Furthermore, we found that ESR and MA were good indicators for determining the timing of reimplantation. Our study showed a 100% success rate of two-stage revision, which is higher than those reported in most published studies. Several reasons contribute to this result: 1) the follow-up time of 4 patients was shorter than 1 year, which may not be enough to judge infection control. 2) Although widely adopted by many researchers, the Delphi-based consensus is not the gold standard for evaluating the success of the two-stage revision, as it overlooks the functional outcomes of surgery. Therefore, our success rate would be lower when the functional outcome is considered.
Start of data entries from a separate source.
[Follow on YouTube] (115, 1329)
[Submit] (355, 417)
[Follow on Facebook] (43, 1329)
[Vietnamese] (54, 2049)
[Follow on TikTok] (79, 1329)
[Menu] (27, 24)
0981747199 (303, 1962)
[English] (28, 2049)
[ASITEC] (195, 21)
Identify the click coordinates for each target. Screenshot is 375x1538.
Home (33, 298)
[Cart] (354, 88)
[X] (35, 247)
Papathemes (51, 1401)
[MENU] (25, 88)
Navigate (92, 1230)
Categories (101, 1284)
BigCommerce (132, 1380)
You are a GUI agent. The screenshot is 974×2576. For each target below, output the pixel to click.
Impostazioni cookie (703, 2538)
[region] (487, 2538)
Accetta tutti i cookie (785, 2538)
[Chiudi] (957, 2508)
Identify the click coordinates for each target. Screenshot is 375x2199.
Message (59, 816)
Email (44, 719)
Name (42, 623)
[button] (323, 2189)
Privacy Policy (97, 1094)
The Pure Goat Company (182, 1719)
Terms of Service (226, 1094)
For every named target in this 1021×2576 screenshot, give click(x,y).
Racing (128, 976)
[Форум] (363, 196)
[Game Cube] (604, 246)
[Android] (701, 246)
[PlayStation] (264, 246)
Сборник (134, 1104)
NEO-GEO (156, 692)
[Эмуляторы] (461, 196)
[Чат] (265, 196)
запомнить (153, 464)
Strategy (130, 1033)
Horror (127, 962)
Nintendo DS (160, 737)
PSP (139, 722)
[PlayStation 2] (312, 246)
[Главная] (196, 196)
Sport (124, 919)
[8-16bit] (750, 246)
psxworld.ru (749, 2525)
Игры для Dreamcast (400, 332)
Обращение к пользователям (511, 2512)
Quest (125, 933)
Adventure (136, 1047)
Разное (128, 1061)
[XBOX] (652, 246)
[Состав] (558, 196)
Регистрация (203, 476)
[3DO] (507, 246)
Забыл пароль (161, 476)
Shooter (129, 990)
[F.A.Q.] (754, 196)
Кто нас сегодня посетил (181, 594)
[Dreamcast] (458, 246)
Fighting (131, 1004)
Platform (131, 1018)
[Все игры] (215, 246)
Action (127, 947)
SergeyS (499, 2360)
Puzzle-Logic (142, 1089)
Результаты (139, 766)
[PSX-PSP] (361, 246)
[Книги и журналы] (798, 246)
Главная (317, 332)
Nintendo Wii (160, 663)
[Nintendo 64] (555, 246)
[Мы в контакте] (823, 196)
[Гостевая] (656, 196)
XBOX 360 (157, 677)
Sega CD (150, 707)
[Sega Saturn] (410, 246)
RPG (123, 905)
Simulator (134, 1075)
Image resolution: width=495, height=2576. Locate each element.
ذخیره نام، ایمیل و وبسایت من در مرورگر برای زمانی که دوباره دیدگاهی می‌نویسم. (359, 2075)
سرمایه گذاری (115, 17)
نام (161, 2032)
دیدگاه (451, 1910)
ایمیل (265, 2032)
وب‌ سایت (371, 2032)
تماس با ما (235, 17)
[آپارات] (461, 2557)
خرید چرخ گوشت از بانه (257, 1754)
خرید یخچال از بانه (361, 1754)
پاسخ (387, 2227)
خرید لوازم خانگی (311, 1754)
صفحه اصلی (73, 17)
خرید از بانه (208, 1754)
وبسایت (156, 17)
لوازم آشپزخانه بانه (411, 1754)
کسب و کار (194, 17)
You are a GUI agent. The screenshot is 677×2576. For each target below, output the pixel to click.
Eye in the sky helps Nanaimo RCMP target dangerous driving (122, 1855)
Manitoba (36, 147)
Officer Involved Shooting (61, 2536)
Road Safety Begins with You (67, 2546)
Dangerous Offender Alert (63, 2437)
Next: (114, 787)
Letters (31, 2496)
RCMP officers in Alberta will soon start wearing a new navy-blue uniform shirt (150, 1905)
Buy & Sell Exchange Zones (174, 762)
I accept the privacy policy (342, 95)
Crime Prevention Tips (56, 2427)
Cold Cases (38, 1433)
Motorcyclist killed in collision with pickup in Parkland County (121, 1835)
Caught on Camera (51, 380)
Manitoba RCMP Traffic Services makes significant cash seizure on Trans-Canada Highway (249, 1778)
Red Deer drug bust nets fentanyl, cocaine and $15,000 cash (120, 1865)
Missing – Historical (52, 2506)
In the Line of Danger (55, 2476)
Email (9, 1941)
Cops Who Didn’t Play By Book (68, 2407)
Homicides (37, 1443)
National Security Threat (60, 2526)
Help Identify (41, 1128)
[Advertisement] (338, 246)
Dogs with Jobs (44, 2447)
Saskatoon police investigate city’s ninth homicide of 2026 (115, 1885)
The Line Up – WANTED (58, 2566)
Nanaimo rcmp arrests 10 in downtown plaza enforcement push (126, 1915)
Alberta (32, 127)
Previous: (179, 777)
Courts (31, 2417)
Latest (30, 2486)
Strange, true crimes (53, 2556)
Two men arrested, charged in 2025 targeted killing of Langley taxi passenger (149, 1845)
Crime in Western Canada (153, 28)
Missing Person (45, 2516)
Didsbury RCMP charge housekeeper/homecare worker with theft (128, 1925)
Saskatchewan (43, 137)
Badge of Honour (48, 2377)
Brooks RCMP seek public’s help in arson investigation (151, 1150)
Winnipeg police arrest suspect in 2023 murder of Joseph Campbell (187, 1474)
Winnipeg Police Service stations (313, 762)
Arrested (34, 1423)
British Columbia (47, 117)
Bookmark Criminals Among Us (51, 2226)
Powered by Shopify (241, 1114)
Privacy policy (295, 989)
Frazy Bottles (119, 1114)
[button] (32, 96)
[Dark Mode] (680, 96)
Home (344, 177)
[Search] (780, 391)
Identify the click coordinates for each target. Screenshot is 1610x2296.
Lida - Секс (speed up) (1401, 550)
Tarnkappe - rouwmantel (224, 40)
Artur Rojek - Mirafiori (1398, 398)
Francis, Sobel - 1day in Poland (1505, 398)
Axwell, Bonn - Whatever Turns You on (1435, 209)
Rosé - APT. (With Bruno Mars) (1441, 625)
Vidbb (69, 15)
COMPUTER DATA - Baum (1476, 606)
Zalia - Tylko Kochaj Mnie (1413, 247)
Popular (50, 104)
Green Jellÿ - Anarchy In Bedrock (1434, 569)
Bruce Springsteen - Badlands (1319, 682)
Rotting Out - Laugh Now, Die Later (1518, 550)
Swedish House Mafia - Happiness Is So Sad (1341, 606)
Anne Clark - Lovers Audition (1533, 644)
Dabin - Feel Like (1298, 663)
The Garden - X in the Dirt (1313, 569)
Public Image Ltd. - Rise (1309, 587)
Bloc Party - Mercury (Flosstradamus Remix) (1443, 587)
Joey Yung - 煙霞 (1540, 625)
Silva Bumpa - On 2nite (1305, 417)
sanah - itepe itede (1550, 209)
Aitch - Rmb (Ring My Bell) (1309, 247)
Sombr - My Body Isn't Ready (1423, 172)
According to the results of this study, TEG has the following advantages. First, as a regular and routine serological test for coagulation, the TEG assay does not incur additional costs or suffering to patients. Second, the TEG parameters may be applied to differentiate PJI from aseptic loosening, particularly the combination of CRP and MA/A30. Finally, MA/A30 appears to be a valuable tool for assessing infection control after spacer insertion.

Our study has several limitations. First, the samples in this study were small; a larger sample size might have produced different results. Second, lower extremity Doppler ultrasound was routinely performed to exclude venous thromboembolism of the lower limb, which did not rule out clots in other parts of the patient’s body. Moreover, we did not consider PJI patients’ use of antibiotics before admission to our hospital. Furthermore, this study has some inherent biases due to its retrospective nature. Finally, we only checked the TEG of PJI patients before spacer insertion and before reimplantation, rather than checking them regularly. Hence, the changing trend of the biomarker levels in PJI patients was not clear.

Conclusion

This study reports 5 measured TEG parameters (K value, angle, MA, A30, TPI) that are statistically different between patients with PJI, with aseptic loosening, and those who were re-admitted for reimplantation in two-stage arthroplasty. With high specificity, MA was considered a valuable biomarker in diagnosing PJI and assessing infection control after the first-stage surgery.